Once, when I was 11, I walked past the library. It was a special library for adults who worked at the metallurgical plant. My father worked at this plant as well. Through the narrow window I saw shelves full of books. Usually there were no people inside. Workers rarely read. I was a smart kid, but did not read the books too.
Nevertheless the books in the Soviet Union were a rarity. You could not freely come to the store and buy them there. It is hard to believe today, but it's true. Books have been a deficit. You could easily buy the works of Marx and Lenin, but could not reach, for example, Jack London or J. D. Salinger.
I went inside. I do not remember exactly what we talked about with the librarian. It was a middle-aged woman. As a result, she enrolled me in the library under the name of my father, went down somewhere in the basement, and brought a thick volume. It was a novel by Jules Verne ”The Mysterious Island”. I read this book avidly. A whole new world opened before me. And so ever since I came to this library and I was given more and more new books.
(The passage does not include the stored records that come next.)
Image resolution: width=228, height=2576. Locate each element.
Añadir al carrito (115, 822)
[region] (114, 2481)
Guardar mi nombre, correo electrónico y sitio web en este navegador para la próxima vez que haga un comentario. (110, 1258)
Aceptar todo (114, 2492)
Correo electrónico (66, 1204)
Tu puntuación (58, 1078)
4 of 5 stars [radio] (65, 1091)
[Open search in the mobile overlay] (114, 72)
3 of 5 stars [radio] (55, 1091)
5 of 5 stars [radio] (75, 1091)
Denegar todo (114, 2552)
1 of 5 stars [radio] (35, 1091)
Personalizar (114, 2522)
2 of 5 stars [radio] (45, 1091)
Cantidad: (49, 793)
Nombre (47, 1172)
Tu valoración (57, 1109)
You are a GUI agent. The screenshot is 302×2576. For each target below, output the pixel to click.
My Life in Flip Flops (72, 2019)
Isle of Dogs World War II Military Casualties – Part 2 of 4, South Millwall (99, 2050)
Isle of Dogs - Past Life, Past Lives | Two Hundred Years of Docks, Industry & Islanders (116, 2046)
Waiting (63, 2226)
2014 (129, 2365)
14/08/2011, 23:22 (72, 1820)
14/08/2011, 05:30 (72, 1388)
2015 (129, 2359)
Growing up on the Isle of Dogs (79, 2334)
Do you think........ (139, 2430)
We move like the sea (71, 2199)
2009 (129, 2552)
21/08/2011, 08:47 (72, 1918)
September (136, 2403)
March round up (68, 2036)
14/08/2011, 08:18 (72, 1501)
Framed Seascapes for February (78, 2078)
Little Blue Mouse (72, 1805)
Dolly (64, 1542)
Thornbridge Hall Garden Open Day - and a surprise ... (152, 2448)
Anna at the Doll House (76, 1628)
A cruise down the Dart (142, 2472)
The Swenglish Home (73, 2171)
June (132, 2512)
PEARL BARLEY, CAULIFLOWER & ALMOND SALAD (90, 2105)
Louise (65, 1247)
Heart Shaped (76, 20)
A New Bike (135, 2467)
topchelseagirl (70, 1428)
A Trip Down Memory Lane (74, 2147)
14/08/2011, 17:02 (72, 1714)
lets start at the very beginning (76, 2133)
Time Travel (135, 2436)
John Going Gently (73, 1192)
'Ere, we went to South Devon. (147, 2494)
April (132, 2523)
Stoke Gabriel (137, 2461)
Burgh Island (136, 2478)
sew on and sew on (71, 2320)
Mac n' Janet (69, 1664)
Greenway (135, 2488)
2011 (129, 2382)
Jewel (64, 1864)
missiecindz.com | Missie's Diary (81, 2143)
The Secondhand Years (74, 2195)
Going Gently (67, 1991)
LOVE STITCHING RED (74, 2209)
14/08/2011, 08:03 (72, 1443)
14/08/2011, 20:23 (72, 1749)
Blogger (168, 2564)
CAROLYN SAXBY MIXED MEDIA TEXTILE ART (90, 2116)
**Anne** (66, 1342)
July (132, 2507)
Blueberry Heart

I grew up, graduated with honors from the University. I am currently working as an editor at the largest Russian TV channel and writing books.
If this had not happened then, perhaps I would have to be working at the plant, which today due to the economic crisis no longer exists. So the only one book changed my life. So when someone says that reading can dramatically change a person, I believe in it, because I know it from my experience.